Forum Discussion

Kreggar's avatar
Kreggar
Occasional Reader
Sep 18, 2025

Finding Possible Matches to a Solution

Hello Everyone,

I'm wondering if anyone has any tricks or formulas that I can use to find any possible combination of numbers that will create the desired solutions I'm looking for. Take a look at the picture I uploaded for reference. If I have a list of data in column A, I will be looking for a given set of numbers that will create a sum that matches column C. I'm looking for a trick or formula that will return all possible combination of numbers that will sum up to equal Column C and then return those possible combinations in another column for me to see (for example like what you see in columns E, F, & G). Does anyone have any ideas on how or if this can be done? I would like to do this without the use of complicated macros or other codes if possible.

 

2 Replies

  • peiyezhu's avatar
    peiyezhu
    Bronze Contributor

    //select rowid,* from Sheet1;

    with recursive D as (

    select f01 E,rowid old_rowid,1 level,f01 和,rowid x from Sheet1 union all select E||'+'||f01,Sheet1.rowid,D.level+1,f01+和,x||','||rowid from Sheet1,D where rowid>old_rowid and round(f01+和,2)<=40)

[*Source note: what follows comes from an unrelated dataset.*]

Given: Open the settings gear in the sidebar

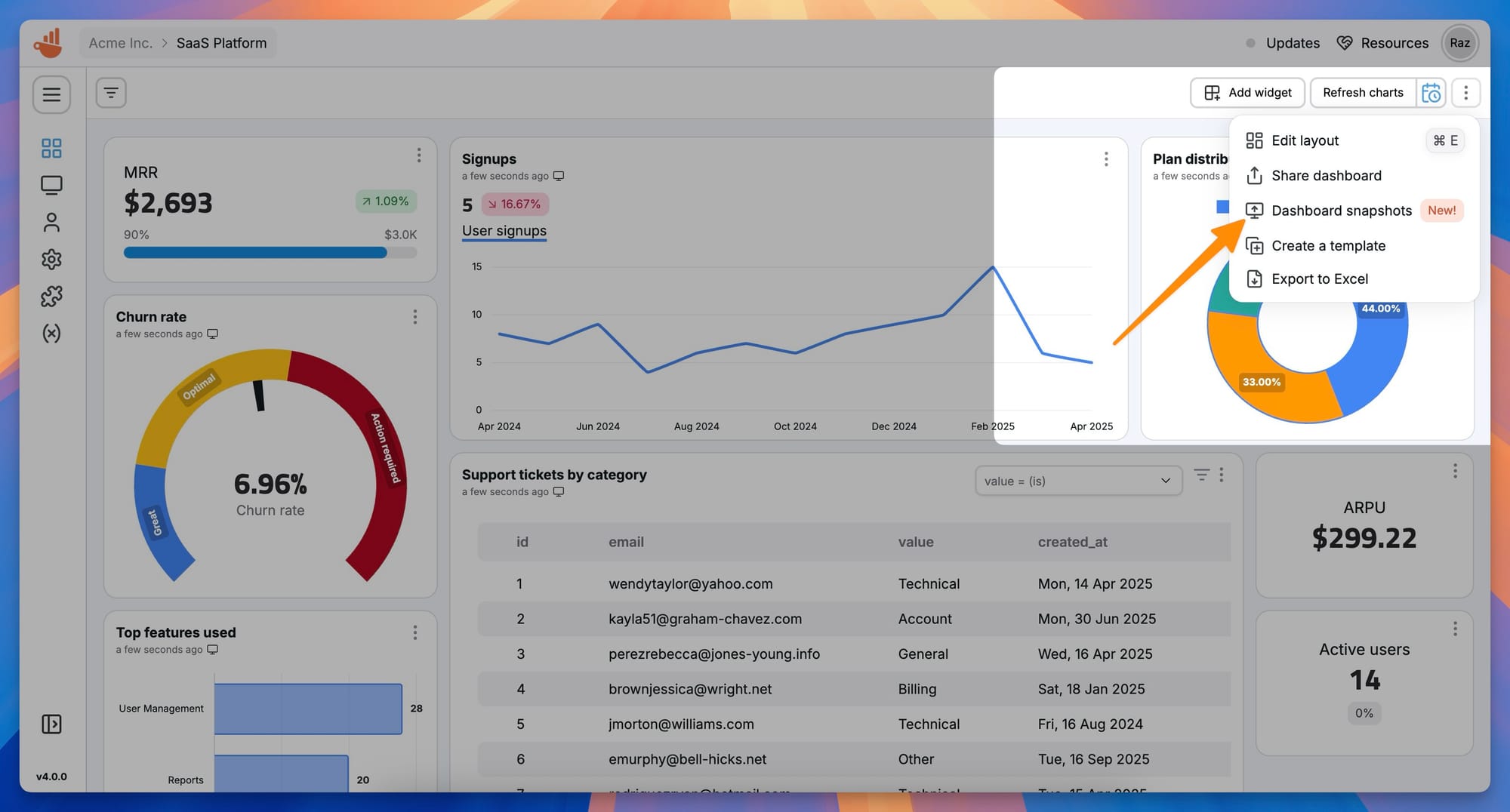Looking at the screenshot, I should pos(51,259).
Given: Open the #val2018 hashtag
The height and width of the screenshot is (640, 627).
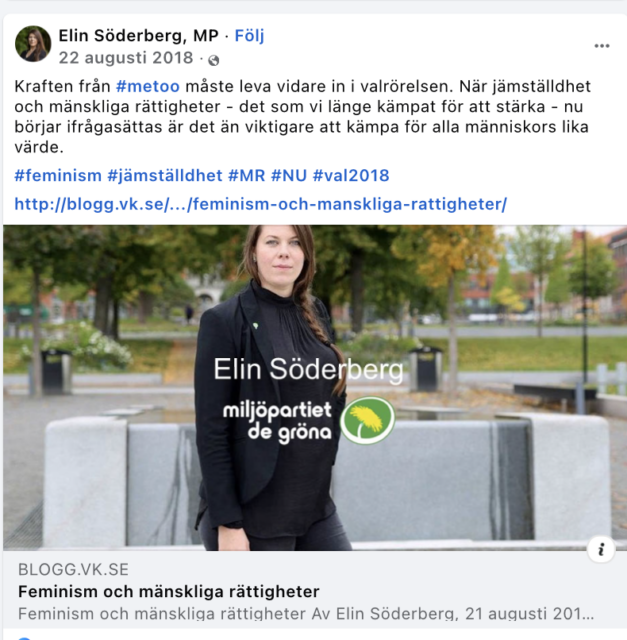Looking at the screenshot, I should pos(351,176).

    select row_number() over () no,* from D where round(和,2)=40 limit 500;

     

  • mathetes's avatar
    mathetes
    Silver Contributor

    (a) I'm sure it's possible. In fact, given the experience of frequently seeing multiple solutions to the posed question of "How to get from A to B?" I suspect there are at least two or three ways to get there.

    (b) however, I'd like to ask you to give a little more clarity, and maybe expansiveness, to your question before attempting to provide what probably would be one of the more simplistic solutions. The following questions are ones that occur to me, but think of them as only priming the pump.

    • Your example uses only factors of 5 in the list of "raw materials" Is that always going to be the case, or in the real work--presuming this is actually just a model of something more challenging you're actually seeking to solve--might the raw materials, the building blocks, be drawn from more random sets of numbers?
    • Or from prime numbers only? Or some other defined set?
    • Can a number be used more than once? Would a legitimate answer to your example be 20 20 or 5 5 5 5 5 5 5 5 or 10 20 10 etc.?

    I'm asking these questions in part to make the point that one of the most important tasks in designing a good spreadsheet is developing a clear and comprehensive (within reason) definition of the purpose and constraints before starting to select functions and write formulas. You've defined a purpose, but left constraints to the imagination.